As I recall, besides LB's self-indulgent conducting, I thought that KZ did a lot of insensitive banging on the keyboard. Perhaps it was partly the recorded balance.

But maybe I should give this one another listen.

Do you have other favorites?


----------



## Triplets (Sep 4, 2014)

wkasimer said:


> As I recall, besides LB's self-indulgent conducting, I thought that KZ did a lot of insensitive banging on the keyboard. Perhaps it was partly the recorded balance.
> 
> But maybe I should give this one another listen.
> 
> Do you have other favorites?


Fleisher/Szell is my long time favorite, Serkin/Szell not far behind. I have other recordings by Brendel and Arrau that are certainly worthy. There is a historical favorite-Horowitz/Toscanini a live concert on Pristine Audio.


----------



## Triplets (Sep 4, 2014)

Enthusiast said:


> If it was Tom Service doing the reviewing then is it any surprise that the result was "wrong". He has done a lot of harm to our musical life in Britain.

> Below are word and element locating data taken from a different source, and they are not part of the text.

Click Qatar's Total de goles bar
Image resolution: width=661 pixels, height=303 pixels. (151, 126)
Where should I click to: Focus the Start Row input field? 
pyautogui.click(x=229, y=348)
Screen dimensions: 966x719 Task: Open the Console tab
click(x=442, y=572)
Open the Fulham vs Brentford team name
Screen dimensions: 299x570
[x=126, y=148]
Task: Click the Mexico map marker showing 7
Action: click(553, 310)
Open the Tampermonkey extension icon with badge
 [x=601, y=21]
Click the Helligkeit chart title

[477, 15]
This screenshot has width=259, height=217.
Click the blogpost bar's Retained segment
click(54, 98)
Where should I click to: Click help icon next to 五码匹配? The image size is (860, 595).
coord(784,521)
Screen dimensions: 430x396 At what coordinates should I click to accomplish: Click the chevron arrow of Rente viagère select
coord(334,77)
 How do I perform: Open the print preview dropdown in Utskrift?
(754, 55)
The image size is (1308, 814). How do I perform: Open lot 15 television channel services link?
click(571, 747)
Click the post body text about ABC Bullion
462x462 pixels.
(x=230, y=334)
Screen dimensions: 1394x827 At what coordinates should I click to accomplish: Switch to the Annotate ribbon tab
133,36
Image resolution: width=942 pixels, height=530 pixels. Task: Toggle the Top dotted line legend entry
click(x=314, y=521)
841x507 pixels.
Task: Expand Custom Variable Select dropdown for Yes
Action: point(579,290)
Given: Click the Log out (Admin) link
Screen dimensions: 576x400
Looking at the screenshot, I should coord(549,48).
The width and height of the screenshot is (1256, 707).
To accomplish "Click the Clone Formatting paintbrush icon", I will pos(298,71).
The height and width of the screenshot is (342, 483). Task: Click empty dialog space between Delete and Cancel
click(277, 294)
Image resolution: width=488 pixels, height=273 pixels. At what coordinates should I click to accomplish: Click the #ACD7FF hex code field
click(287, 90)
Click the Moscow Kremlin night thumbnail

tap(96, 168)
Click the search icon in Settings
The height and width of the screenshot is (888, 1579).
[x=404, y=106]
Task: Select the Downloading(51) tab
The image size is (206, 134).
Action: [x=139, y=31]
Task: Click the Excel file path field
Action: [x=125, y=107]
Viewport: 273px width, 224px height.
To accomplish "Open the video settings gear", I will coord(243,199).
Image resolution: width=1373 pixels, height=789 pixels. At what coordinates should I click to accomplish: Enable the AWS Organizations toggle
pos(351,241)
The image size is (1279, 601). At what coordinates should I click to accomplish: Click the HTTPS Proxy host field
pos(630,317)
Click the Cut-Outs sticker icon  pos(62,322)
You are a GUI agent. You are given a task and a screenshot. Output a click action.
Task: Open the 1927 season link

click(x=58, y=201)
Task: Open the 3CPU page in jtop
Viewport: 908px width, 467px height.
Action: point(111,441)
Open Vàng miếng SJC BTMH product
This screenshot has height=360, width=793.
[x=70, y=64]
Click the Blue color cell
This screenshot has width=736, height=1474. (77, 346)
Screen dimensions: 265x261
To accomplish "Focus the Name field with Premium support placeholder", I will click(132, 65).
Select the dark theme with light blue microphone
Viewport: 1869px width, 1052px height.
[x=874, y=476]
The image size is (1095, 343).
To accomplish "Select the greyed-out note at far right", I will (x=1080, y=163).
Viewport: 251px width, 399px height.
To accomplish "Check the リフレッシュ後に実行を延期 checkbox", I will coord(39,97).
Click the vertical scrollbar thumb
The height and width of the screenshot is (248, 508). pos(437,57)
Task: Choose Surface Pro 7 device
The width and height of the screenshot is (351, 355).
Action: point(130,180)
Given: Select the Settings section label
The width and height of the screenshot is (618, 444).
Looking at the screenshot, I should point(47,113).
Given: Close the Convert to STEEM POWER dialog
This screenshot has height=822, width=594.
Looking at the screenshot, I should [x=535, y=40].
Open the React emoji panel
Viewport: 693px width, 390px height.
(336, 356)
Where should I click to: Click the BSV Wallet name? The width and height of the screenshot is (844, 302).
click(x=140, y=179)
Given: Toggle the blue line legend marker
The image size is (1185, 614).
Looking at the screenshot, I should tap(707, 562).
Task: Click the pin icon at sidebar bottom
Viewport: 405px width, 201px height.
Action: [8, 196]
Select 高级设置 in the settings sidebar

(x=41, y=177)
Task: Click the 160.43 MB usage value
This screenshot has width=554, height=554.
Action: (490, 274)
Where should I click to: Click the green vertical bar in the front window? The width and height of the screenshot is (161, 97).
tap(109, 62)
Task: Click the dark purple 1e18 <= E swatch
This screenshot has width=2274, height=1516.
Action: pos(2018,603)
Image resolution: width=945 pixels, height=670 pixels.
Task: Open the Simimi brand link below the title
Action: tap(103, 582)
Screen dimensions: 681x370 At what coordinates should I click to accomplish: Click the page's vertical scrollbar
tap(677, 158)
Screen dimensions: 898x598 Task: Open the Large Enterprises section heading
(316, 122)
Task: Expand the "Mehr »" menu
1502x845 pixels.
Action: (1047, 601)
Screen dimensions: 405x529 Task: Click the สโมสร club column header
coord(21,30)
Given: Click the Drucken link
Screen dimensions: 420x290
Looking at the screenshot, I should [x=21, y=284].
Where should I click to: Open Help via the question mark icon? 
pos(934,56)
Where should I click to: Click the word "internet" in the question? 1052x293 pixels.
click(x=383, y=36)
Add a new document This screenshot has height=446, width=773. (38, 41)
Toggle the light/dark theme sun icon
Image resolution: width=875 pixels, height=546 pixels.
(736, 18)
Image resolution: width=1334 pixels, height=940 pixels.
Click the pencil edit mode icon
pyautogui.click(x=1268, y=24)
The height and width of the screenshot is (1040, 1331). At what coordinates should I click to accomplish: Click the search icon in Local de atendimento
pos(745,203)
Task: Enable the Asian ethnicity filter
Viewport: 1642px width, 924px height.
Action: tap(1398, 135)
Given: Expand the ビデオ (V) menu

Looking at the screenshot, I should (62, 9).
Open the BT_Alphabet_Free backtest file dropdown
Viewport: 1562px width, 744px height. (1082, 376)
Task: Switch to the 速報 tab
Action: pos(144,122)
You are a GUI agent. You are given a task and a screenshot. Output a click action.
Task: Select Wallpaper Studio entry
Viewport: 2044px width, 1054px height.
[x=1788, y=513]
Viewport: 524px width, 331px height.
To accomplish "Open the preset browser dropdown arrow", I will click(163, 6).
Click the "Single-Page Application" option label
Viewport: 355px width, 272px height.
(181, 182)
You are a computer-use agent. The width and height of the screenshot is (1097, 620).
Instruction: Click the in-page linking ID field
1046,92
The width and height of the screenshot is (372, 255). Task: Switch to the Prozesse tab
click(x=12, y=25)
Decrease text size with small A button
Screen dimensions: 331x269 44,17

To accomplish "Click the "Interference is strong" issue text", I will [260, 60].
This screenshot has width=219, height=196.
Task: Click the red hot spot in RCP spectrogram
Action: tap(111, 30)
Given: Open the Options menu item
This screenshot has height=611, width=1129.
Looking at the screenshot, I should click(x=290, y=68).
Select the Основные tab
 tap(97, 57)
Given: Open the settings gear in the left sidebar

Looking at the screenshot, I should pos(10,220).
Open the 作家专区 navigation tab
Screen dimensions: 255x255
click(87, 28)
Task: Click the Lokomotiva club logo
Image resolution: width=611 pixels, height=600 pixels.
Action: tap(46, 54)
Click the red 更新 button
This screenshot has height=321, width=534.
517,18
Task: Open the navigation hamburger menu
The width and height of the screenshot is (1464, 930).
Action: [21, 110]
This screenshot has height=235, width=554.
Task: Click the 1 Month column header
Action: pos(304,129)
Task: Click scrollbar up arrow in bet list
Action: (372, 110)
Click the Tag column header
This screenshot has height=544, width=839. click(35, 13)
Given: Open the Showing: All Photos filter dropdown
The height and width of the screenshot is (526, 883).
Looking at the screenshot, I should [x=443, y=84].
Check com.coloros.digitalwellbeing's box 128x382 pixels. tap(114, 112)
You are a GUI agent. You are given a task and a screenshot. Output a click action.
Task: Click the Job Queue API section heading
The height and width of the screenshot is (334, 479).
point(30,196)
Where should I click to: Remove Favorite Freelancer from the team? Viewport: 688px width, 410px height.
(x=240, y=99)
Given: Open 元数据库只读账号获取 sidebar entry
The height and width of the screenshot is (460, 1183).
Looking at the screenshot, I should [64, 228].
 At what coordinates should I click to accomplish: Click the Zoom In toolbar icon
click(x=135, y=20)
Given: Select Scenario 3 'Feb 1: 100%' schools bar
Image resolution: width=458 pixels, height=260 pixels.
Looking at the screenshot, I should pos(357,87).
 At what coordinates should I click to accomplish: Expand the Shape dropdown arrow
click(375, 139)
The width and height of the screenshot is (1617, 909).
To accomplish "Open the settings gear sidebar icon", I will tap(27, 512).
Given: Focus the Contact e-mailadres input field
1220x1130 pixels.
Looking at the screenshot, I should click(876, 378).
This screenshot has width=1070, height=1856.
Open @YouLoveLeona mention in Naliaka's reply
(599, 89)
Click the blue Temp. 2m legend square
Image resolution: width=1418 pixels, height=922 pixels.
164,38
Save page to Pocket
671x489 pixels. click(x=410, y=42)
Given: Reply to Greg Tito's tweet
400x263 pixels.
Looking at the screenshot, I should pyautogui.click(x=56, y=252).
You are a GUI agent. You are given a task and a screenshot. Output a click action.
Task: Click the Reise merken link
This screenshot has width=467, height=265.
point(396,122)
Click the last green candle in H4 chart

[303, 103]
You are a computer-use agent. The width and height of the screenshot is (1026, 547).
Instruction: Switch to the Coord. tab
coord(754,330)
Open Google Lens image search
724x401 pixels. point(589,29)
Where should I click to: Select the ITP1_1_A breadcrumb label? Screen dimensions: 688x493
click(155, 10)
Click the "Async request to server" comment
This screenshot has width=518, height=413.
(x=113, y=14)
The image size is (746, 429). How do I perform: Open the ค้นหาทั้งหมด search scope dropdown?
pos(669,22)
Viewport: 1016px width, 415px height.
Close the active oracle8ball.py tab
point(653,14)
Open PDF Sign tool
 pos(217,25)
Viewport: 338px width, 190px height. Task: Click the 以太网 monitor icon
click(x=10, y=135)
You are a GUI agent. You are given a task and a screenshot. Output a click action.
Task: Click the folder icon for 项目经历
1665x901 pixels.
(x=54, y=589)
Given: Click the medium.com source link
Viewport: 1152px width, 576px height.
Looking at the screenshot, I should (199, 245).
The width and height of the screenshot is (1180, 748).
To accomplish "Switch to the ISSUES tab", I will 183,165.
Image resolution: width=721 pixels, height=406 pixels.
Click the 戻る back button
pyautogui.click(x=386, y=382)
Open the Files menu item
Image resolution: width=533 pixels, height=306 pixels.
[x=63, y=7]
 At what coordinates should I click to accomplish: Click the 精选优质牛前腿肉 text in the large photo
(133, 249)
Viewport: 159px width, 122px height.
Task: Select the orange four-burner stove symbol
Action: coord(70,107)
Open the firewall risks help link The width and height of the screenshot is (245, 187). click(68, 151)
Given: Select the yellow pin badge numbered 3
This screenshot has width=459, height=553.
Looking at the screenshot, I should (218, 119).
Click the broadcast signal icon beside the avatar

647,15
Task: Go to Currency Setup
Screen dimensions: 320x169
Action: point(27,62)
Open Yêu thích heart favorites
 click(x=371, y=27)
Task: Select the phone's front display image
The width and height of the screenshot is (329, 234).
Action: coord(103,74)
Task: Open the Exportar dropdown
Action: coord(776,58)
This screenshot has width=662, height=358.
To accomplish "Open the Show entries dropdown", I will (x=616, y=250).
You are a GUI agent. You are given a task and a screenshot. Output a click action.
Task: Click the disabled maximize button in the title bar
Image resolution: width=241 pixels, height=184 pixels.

So has not been providing a good service?


----------



## Brahmsian Colors (Sep 16, 2016)

Performances of this piece come and go, but I'm still partial to Gilels/Reiner/Chicago Symphony and Serkin/Szell/Cleveland Orchestra.


----------



## Becca (Feb 5, 2015)

I almost forgot that somewhere I have this on vinyl...


----------



## AeolianStrains (Apr 4, 2018)

Anyone have Stephen Hough's recording with Mozarteumorchester Salzburg? Any opinions on it?


----------